▶ DOCUMENT SECTION
◇ ◇ ◇

If my former self were to read the menus on the restaurants in Poland, or look at the food that we now serve on our kitchen table, I would have scoffed at the boringness of it. Grilled chicken and broccoli.  Ham and eggs. Grapefruit and cottage cheese. BORING!....I would have said. Where is the hollandaise sauce? The parmesan cheesy sauce? Or the chantilly cream? I realized that the fancier the name, usually the more additives, sugars, fats, and of course, calories were present. We took the lead of many of the entrees we saw on the menus here and stuck to the major food groups – proteins, vegetables, fruits, and dairy. By sticking with basic and simple food items, we were able to ensure that less mystery fillers were being added to our food. When in doubt, I would look at a food item and ask myself “Can I pronounce every item on this list of ingredients? Moreover, do I know what that is?” I decided xanthan gum, sodium acid pyrophosphate, and hydrogenated soybean oil were ingredients that I could definitely live without.

3 – Let go

The simple truth is that you can eat fresh, locally, and simply and still not lose any weight at all. If your mind is not really made up to take the big leap of changing your dietary habits, you won’t ever get there. You’ll do what I’ve been doing for the past 5 years and make excuses and find loopholes for every deliciously unhealthy food item you want to eat. The bottom line is that YOU need to decide that losing weight and leading a better lifestyle is your choice, and then it’s only a matter of keeping yourself motivated and focused.

For me, my journey began in February 2013 when I finally admitted to myself that I had an unhealthy relationship with food. Traditionally, every Spring for Lent, I give up something that I really like for 40 days. Chocolate, meat, cheese – have you noticed all of my items are food? Not television, alcohol or shopping sprees – it was always food that would give me the greatest pleasure. This year I decided to give up something different – I gave up my emotional attachment to food. I forced myself to recognize the unhealthy relationship I had with food and eating. I would let food control my daily schedule and my emotions. I was one of those girls they described in the movie Mean Girls who would “eat their feelings.” I’m pretty sure the term hangry (hungry/angry) came about after someone saw me deprived of my dinner. Once I started recognizing all the signs in my life that proved this addiction, I realized that I didn’t want to be that kind of person. Letting any sort of physical attachment dominate my life was not inline with my religious or my yogic beliefs.

◇ ◇ ◇

(Dataset records)
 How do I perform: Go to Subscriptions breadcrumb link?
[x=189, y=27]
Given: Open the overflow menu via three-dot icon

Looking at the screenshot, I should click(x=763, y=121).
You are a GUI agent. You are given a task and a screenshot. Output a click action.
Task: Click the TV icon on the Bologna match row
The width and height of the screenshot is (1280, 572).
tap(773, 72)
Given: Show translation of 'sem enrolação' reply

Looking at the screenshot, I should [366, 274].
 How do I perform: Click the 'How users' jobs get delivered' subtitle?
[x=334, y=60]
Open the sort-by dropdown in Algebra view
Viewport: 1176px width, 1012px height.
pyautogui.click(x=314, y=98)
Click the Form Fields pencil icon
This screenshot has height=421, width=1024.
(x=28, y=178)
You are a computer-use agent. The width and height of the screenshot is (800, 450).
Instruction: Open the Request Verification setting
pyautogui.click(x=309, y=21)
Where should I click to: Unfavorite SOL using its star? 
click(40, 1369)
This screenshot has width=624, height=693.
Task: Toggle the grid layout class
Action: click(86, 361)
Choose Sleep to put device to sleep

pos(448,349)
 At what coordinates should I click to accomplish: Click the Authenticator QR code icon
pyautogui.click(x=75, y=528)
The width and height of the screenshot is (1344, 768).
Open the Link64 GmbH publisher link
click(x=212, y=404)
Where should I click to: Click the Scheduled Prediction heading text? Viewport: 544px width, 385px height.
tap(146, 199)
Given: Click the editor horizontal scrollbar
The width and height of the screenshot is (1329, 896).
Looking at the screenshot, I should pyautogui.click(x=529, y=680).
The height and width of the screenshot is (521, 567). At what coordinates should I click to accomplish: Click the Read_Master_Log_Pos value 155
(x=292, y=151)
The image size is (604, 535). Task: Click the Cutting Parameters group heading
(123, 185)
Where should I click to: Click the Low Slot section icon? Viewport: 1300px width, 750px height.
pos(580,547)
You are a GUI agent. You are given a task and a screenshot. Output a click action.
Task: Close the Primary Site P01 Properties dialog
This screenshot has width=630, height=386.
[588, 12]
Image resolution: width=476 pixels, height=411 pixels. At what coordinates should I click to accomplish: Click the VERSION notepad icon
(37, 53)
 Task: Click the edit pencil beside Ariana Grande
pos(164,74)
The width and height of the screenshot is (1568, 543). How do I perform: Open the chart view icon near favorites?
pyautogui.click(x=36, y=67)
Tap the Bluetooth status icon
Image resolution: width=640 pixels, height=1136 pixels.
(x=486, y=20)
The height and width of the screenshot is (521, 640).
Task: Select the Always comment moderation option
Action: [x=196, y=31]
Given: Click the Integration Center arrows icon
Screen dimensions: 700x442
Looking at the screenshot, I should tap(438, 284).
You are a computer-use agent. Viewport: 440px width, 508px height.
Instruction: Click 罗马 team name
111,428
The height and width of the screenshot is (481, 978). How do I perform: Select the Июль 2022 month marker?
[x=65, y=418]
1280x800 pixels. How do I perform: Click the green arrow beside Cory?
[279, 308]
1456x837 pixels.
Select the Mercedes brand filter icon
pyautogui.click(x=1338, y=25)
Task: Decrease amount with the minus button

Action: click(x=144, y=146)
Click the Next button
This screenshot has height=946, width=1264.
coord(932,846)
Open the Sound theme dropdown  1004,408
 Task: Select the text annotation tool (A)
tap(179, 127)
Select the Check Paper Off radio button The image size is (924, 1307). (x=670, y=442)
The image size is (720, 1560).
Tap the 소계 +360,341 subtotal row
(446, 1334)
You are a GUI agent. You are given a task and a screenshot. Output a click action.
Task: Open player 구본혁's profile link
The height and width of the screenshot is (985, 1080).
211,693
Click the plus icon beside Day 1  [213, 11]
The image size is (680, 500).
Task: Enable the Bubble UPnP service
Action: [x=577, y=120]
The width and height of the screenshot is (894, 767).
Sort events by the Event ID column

◇ ◇ ◇

▶ PARTS OF THE EXERCISE
A. List the major food groups that the text about changing eating habits says the writer stuck to.
B. Write the next part of the text about changing eating habits, starting after its last sentence.

▶ TASK-BY-TASK OUTPUTS
A. Proteins, vegetables, fruits, and dairy.

B.
Put simply, I had to let go.

I found that the mental process is a lot slower than the weight-losing process itself. I started my mental shift in February but couldn't find the motivation to apply that new belief system to my diet until July – 5 months later. The big move to Poland helped because I was able to adopt a new diet and lifestyle and leave my old habits behind – all at once. I still love food. Cooking with my husband, grocery shopping, and trying new restaurants are still among my favorite things to do. But now instead of food dominating my life, it compliments my life. I can enjoy a delicious meal for exactly what it is – a meal – not the ends and means to making my life worthwhile and satisfying.

Here I am at a party in London this past month.
Feeling so much lighter - physically and mentally!

I hate to pick the corny and obvious metaphor, but losing weight really is a marathon and not a sprint. Just like training for a big race, you have to condition your body, watch what you eat – and be committed mentally to the challenge. Another thing to remember is that what works for one person may not be the solution for the next. I’m really thankful to share my story, but I want to encourage anyone who is looking to make a change in their lifestyle to figure out what their personal roadblock is. Mine was making the commitment to detach emotions from food, for others it could be finding the time to cook healthy meals, or committing to an exercise schedule. At the end of the day, it's YOUR journey and you need to find out what roadblocks are standing in the way of you and your healthiest life.